**TASK TO COMPLETE:** Format every line of the rows below as a JSON list of strings, one string per line, omitting blank lines.

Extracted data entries
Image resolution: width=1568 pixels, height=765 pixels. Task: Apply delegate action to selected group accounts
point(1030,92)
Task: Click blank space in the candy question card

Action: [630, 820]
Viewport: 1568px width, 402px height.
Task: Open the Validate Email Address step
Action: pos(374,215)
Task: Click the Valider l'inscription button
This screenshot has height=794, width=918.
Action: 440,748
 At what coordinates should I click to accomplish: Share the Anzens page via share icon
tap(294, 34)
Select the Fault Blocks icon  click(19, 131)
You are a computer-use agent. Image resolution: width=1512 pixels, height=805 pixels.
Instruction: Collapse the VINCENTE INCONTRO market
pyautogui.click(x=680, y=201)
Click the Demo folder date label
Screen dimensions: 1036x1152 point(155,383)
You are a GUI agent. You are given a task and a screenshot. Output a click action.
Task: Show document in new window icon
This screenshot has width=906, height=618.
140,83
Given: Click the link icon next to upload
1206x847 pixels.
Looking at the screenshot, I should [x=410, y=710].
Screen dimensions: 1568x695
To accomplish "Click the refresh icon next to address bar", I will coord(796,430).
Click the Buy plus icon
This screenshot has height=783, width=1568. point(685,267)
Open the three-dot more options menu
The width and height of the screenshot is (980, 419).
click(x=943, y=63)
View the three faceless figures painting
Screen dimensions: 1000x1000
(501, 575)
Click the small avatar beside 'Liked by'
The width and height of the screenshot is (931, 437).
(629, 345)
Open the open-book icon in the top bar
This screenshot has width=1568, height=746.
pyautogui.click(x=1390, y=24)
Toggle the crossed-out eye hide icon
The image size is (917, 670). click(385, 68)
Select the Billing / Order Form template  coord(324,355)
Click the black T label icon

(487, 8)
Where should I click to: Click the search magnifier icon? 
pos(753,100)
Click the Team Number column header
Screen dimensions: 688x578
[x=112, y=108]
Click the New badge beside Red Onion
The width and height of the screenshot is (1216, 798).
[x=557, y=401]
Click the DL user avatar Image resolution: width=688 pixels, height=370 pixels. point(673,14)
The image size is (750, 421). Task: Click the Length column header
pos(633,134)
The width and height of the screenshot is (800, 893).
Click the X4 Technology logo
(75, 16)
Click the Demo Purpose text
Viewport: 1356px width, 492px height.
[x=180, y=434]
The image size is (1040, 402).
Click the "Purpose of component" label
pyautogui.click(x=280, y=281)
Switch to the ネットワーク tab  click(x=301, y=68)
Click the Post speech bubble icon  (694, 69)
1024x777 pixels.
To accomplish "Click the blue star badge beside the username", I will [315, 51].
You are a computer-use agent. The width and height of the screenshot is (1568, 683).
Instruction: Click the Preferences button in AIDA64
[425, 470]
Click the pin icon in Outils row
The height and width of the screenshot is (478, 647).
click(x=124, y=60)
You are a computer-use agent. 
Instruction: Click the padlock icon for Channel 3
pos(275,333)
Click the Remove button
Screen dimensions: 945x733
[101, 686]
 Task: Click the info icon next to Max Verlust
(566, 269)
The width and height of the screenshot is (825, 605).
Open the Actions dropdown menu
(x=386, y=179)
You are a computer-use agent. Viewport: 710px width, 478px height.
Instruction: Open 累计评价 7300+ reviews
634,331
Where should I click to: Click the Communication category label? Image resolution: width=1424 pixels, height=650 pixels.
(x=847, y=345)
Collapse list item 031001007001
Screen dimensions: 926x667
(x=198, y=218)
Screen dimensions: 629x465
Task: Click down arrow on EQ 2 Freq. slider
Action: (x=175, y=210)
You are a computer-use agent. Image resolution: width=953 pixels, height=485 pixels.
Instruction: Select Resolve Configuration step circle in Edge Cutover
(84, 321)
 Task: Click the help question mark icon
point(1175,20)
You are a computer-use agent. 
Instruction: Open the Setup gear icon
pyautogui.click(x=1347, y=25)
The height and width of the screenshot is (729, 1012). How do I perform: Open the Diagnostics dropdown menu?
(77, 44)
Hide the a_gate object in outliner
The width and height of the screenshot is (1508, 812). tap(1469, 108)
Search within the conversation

**TASK RESPONSE:**
[
  "Image resolution: width=1568 pixels, height=765 pixels. Task: Apply delegate action to selected group accounts",
  "point(1030,92)",
  "Task: Click blank space in the candy question card",
  "Action: [630, 820]",
  "Viewport: 1568px width, 402px height.",
  "Task: Open the Validate Email Address step",
  "Action: pos(374,215)",
  "Task: Click the Valider l'inscription button",
  "This screenshot has height=794, width=918.",
  "Action: 440,748",
  " At what coordinates should I click to accomplish: Share the Anzens page via share icon",
  "tap(294, 34)",
  "Select the Fault Blocks icon  click(19, 131)",
  "You are a computer-use agent. Image resolution: width=1512 pixels, height=805 pixels.",
  "Instruction: Collapse the VINCENTE INCONTRO market",
  "pyautogui.click(x=680, y=201)",
  "Click the Demo folder date label",
  "Screen dimensions: 1036x1152 point(155,383)",
  "You are a GUI agent. You are given a task and a screenshot. Output a click action.",
  "Task: Show document in new window icon",
  "This screenshot has width=906, height=618.",
  "140,83",
  "Given: Click the link icon next to upload",
  "1206x847 pixels.",
  "Looking at the screenshot, I should [x=410, y=710].",
  "Screen dimensions: 1568x695",
  "To accomplish \"Click the refresh icon next to address bar\", I will coord(796,430).",
  "Click the Buy plus icon",
  "This screenshot has height=783, width=1568. point(685,267)",
  "Open the three-dot more options menu",
  "The width and height of the screenshot is (980, 419).",
  "click(x=943, y=63)",
  "View the three faceless figures painting",
  "Screen dimensions: 1000x1000",
  "(501, 575)",
  "Click the small avatar beside 'Liked by'",
  "The width and height of the screenshot is (931, 437).",
  "(629, 345)",
  "Open the open-book icon in the top bar",
  "This screenshot has width=1568, height=746.",
  "pyautogui.click(x=1390, y=24)",
  "Toggle the crossed-out eye hide icon",
  "The image size is (917, 670). click(385, 68)",
  "Select the Billing / Order Form template  coord(324,355)",
  "Click the black T label icon",
  "(487, 8)",
  "Where should I click to: Click the search magnifier icon? ",
  "pos(753,100)",
  "Click the Team Number column header",
  "Screen dimensions: 688x578",
  "[x=112, y=108]",
  "Click the New badge beside Red Onion",
  "The width and height of the screenshot is (1216, 798).",
  "[x=557, y=401]",
  "Click the DL user avatar Image resolution: width=688 pixels, height=370 pixels. point(673,14)",
  "The image size is (750, 421). Task: Click the Length column header",
  "pos(633,134)",
  "The width and height of the screenshot is (800, 893).",
  "Click the X4 Technology logo",
  "(75, 16)",
  "Click the Demo Purpose text",
  "Viewport: 1356px width, 492px height.",
  "[x=180, y=434]",
  "The image size is (1040, 402).",
  "Click the \"Purpose of component\" label",
  "pyautogui.click(x=280, y=281)",
  "Switch to the ネットワーク tab  click(x=301, y=68)",
  "Click the Post speech bubble icon  (694, 69)",
  "1024x777 pixels.",
  "To accomplish \"Click the blue star badge beside the username\", I will [315, 51].",
  "You are a computer-use agent. The width and height of the screenshot is (1568, 683).",
  "Instruction: Click the Preferences button in AIDA64",
  "[425, 470]",
  "Click the pin icon in Outils row",
  "The height and width of the screenshot is (478, 647).",
  "click(x=124, y=60)",
  "You are a computer-use agent. ",
  "Instruction: Click the padlock icon for Channel 3",
  "pos(275,333)",
  "Click the Remove button",
  "Screen dimensions: 945x733",
  "[101, 686]",
  " Task: Click the info icon next to Max Verlust",
  "(566, 269)",
  "The width and height of the screenshot is (825, 605).",
  "Open the Actions dropdown menu",
  "(x=386, y=179)",
  "You are a computer-use agent. Viewport: 710px width, 478px height.",
  "Instruction: Open 累计评价 7300+ reviews",
  "634,331",
  "Where should I click to: Click the Communication category label? Image resolution: width=1424 pixels, height=650 pixels.",
  "(x=847, y=345)",
  "Collapse list item 031001007001",
  "Screen dimensions: 926x667",
  "(x=198, y=218)",
  "Screen dimensions: 629x465",
  "Task: Click down arrow on EQ 2 Freq. slider",
  "Action: (x=175, y=210)",
  "You are a computer-use agent. Image resolution: width=953 pixels, height=485 pixels.",
  "Instruction: Select Resolve Configuration step circle in Edge Cutover",
  "(84, 321)",
  " Task: Click the help question mark icon",
  "point(1175,20)",
  "You are a computer-use agent. ",
  "Instruction: Open the Setup gear icon",
  "pyautogui.click(x=1347, y=25)",
  "The height and width of the screenshot is (729, 1012). How do I perform: Open the Diagnostics dropdown menu?",
  "(77, 44)",
  "Hide the a_gate object in outliner",
  "The width and height of the screenshot is (1508, 812). tap(1469, 108)",
  "Search within the conversation"
]